Selected text
┄┄┄┄┄┄┄┄┄┄┄┄┄┄┄┄┄┄┄┄
We've all heard the phrase "emotional eating." It brings to mind the heartbroken woman working her way through an entire box of chocolates after being dumped, the homesick college student finishing off a large pizza, or the recently laid-off friend making her way to the bottom of a bag of sour cream and onion potato chips while trying to pay her bills. But most emotional eating takes place on a far more subtle scale—which may be the reason you can't drop those last 5, 10, or 25 pounds.
"About 75 percent of the people who come to see me for weight-loss advice eat to deal with their feelings," says Jane Jakubczak, R.D., the coordinator of nutrition services at the University of Maryland. "But because it's such an unconscious act, they often don't even realize they're doing it." For many of us, that mindless munching can sabotage even the best- laid healthy-eating plans. "In my experience, emotional eating is the top reason diets fail," says Linda Spangle, R.N., the author of 100 Days of Weight Loss. "You get into a pattern where every time you feel anything—sadness, loneliness, anxiety, boredom, even happiness—you turn to food."
While it isn't realistic to think you can banish every single emotional eating episode (sometimes a chocolate cupcake really can help turn a bad day around), it is possible to cut back on the behavior and ultimately avoid piling on pounds. But before you can do that, you need to understand why your emotions are making you indulge in the first place.
Keep reading to learn how to stop emotional eating
EMOTIONAL EATING: Searching for Comfort in all the Wrong Places
Most binges are connected with negative feelings—you're upset, anxious, or angry, so you divert your attention from whatever is causing you angst (your nagging mother-in- law, perhaps) by eating. "Food can act like a drug," says Geneen Roth, the author of Women, Food, and God. "It can take the edge off whatever is going on, similar to the way a drink does for alcoholics. People think to themselves, ‘I may be feeling upset, but at least I get to taste something good.' " Unfortunately, this tactic is a temporary fix at best. "After you're done eating, you still have to deal with the original problem," says Spangle. "It's like when a baby is crying because he needs a nap. If you feed him, he may stop screaming. But once you're done giving him his bottle, it won't take long before he realizes he's still tired and starts wailing again." On top of that, bingeing can actually make you feel worse in the long run. "Afterwards, you beat yourself up because you feel mad and guilty about what you just did," says Spangle. "And then you eat more to deal with that distress; it's a vicious cycle."
┄┄┄┄┄┄┄┄┄┄┄┄┄┄┄┄┄┄┄┄
Information supplied
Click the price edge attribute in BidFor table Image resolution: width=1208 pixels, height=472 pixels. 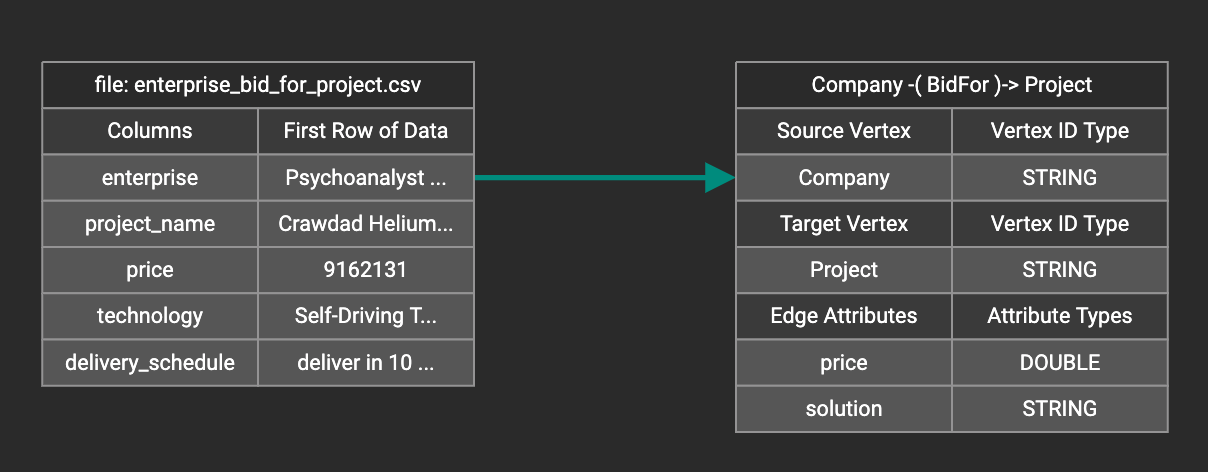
┄┄┄┄┄┄┄┄┄┄┄┄┄┄┄┄┄┄┄┄
Goal of the exercise
Copy the text of the emotional eating passage verbatim, from "While it isn't" to "the first place.". This material has no connection to the emotional eating passage.

Solution to the problem
While it isn't realistic to think you can banish every single emotional eating episode (sometimes a chocolate cupcake really can help turn a bad day around), it is possible to cut back on the behavior and ultimately avoid piling on pounds. But before you can do that, you need to understand why your emotions are making you indulge in the first place.